(Pixel coordinate grounding data)
_ _ _ _ _ _ _

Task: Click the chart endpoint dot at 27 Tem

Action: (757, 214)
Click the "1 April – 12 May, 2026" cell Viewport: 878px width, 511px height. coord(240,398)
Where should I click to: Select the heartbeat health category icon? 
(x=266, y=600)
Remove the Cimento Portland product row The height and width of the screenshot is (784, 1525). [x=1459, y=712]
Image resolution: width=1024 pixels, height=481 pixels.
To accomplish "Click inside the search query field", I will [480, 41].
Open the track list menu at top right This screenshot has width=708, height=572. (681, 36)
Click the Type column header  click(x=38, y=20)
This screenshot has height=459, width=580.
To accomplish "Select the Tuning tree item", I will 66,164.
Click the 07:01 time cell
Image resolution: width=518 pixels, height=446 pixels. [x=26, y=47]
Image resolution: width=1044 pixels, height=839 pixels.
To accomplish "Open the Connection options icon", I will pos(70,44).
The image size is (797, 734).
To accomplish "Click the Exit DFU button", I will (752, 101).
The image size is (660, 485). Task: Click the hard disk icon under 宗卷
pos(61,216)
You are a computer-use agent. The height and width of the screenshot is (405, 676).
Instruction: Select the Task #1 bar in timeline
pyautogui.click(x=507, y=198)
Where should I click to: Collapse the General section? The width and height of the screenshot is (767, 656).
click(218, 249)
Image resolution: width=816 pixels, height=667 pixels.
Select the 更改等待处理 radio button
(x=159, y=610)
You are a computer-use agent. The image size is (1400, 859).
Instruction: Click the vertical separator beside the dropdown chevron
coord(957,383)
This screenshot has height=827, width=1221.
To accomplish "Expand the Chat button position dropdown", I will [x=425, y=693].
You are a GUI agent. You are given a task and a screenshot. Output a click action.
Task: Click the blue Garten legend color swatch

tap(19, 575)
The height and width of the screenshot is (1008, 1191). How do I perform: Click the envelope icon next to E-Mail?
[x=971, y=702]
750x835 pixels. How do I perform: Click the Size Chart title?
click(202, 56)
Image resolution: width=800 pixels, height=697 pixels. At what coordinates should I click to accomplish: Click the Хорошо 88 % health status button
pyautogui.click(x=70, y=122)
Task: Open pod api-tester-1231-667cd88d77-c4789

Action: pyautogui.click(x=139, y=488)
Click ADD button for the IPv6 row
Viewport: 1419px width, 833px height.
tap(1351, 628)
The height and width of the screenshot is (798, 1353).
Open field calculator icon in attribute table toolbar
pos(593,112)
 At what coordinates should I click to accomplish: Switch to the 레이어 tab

_ _ _ _ _ _ _

## Task item:
Print all the entries above. Keep each one exact.

## Response to the task:
Task: Click the chart endpoint dot at 27 Tem

Action: (757, 214)
Click the "1 April – 12 May, 2026" cell Viewport: 878px width, 511px height. coord(240,398)
Where should I click to: Select the heartbeat health category icon? 
(x=266, y=600)
Remove the Cimento Portland product row The height and width of the screenshot is (784, 1525). [x=1459, y=712]
Image resolution: width=1024 pixels, height=481 pixels.
To accomplish "Click inside the search query field", I will [480, 41].
Open the track list menu at top right This screenshot has width=708, height=572. (681, 36)
Click the Type column header  click(x=38, y=20)
This screenshot has height=459, width=580.
To accomplish "Select the Tuning tree item", I will 66,164.
Click the 07:01 time cell
Image resolution: width=518 pixels, height=446 pixels. [x=26, y=47]
Image resolution: width=1044 pixels, height=839 pixels.
To accomplish "Open the Connection options icon", I will pos(70,44).
The image size is (797, 734).
To accomplish "Click the Exit DFU button", I will (752, 101).
The image size is (660, 485). Task: Click the hard disk icon under 宗卷
pos(61,216)
You are a computer-use agent. The height and width of the screenshot is (405, 676).
Instruction: Select the Task #1 bar in timeline
pyautogui.click(x=507, y=198)
Where should I click to: Collapse the General section? The width and height of the screenshot is (767, 656).
click(218, 249)
Image resolution: width=816 pixels, height=667 pixels.
Select the 更改等待处理 radio button
(x=159, y=610)
You are a computer-use agent. The image size is (1400, 859).
Instruction: Click the vertical separator beside the dropdown chevron
coord(957,383)
This screenshot has height=827, width=1221.
To accomplish "Expand the Chat button position dropdown", I will [x=425, y=693].
You are a GUI agent. You are given a task and a screenshot. Output a click action.
Task: Click the blue Garten legend color swatch

tap(19, 575)
The height and width of the screenshot is (1008, 1191). How do I perform: Click the envelope icon next to E-Mail?
[x=971, y=702]
750x835 pixels. How do I perform: Click the Size Chart title?
click(202, 56)
Image resolution: width=800 pixels, height=697 pixels. At what coordinates should I click to accomplish: Click the Хорошо 88 % health status button
pyautogui.click(x=70, y=122)
Task: Open pod api-tester-1231-667cd88d77-c4789

Action: pyautogui.click(x=139, y=488)
Click ADD button for the IPv6 row
Viewport: 1419px width, 833px height.
tap(1351, 628)
The height and width of the screenshot is (798, 1353).
Open field calculator icon in attribute table toolbar
pos(593,112)
 At what coordinates should I click to accomplish: Switch to the 레이어 tab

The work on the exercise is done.